Tutto ciò ha avuto un riflesso positivo nelle entrate derivanti dalla “vendita di beni e dalla prestazione di servizi” nel bilancio di previsione 2020 con un incremento di 1,3 milioni rispetto all’anno precedente dovuto essenzialmente alla politica di incentivazione e riequilibrio delle tariffe dei “diritti di porto” modificata a seguito dell’emanazione del decreto del Presidente dell’AdSP n. 255/2017.

Il Piano Triennale delle Opere, allegato al previsionale 2020, ha evidenziato gli importanti investimenti che, nel corso 2020, verranno avviati o completati nei tre porti del network laziale.

Per il porto di Civitavecchia è prevista, infatti, la conclusione della fase di progettazione e avvio dell’opera per la realizzazione dell’”ultimo miglio ferroviario” che assicurerà maggiore competitività al porto permettendo di abbattere ulteriormente le emissioni nocive in ambito portuale. Già entro l’anno sarà bandita la gara per la progettazione definitiva ed esecutiva del progetto.
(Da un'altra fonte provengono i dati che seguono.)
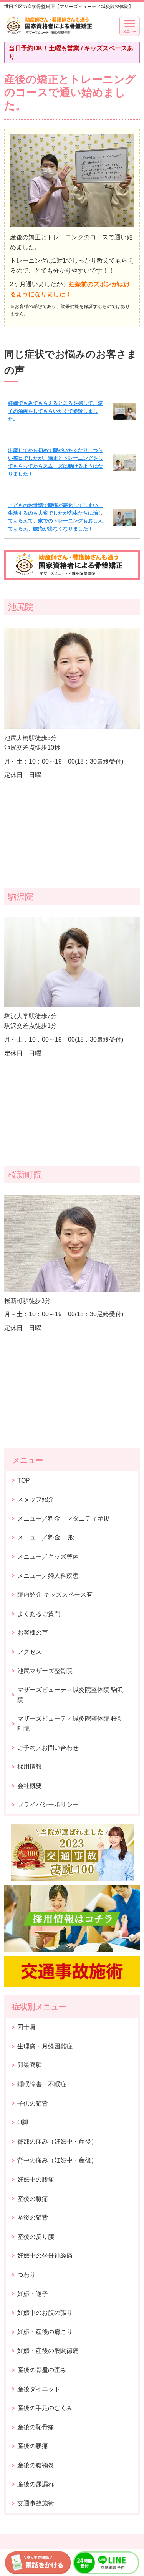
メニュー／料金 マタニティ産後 (63, 1518)
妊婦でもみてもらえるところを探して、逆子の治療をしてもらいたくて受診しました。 (55, 411)
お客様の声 (32, 1632)
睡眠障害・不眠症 (41, 2084)
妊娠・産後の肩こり (45, 2332)
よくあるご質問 (38, 1613)
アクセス (29, 1651)
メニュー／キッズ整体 (48, 1556)
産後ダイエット (38, 2389)
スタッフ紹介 (35, 1499)
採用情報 (29, 1766)
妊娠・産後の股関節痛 (48, 2350)
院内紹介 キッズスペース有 (55, 1594)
Per il Porto di Fiumicino, il cui progetto definitivo ha ottenuto parere favorevole dal Consiglio Superiore dei Lavori Pubblici con prescrizioni che verranno recepite nel progetto esecutivo, si partirà con la realizzazione della nuova darsena pescherecci per proseguire con il banchinamento del molo di sottoflutto, che permetterà l’attracco di 2 navi e la realizzazione di parte dei piazzali di riva per l’accosto di un’ulteriore unità Ro/Pax.

A Gaeta, invece, entro il mese di novembre 2020, saranno completati i lavori nel porto commerciale, con la disponibilità di ulteriori 80.000 mq di piazzali operativi e sarà dato un forte impulso al progetto di riorganizzazione delle aree funzionali allo svolgimento delle attività di cantieristica navale, nella prospettiva di rilanciare una delle eccellenze del sistema produttivo del territorio.

Nonostante la rigidità di bilancio imposta dai fondi vincolati per i contenziosi, l’ente è riuscito, attraverso anche l’aggiudicazione di importanti contributi a fondo perduto dell’Unione Europea, a portare avanti i sopra citati progetti infrastrutturali previsti dal Piano Regolatore Portuale.

“La sfida sarà quella di aumentare i traffici delle merci nei tre porti di Civitavecchia, Fiumicino e Gaeta tali da compensare e superare, nell’immediato, il drastico calo della movimentazione del carbone dell’Enel. E le previsioni di incremento forniteci da importanti operatori sono incoraggianti. Ma, come richiesto dai membri del Comitato di Gestione, andrà fatto uno sforzo in più da parte di tutta la struttura dell’ente”, dichiara il presidente dell’Authority, Francesco Maria di Majo. “A questo proposito, il Comitato di Gestione, che ha condiviso l’approccio dell’AdSP di valutare un diverso utilizzo della banchina carbonifera, ha chiesto che, nei prossimi mesi, sia presentata una pianificazione, una sorta di action plan, sullo sviluppo dei traffici”, continua di Majo. “Naturalmente, come ente, raccogliamo il loro invito e ringrazio tutti i membri del Comitato per i preziosi contributi emersi nel corso della seduta di ieri”, conclude il numero uno di Molo Vespucci.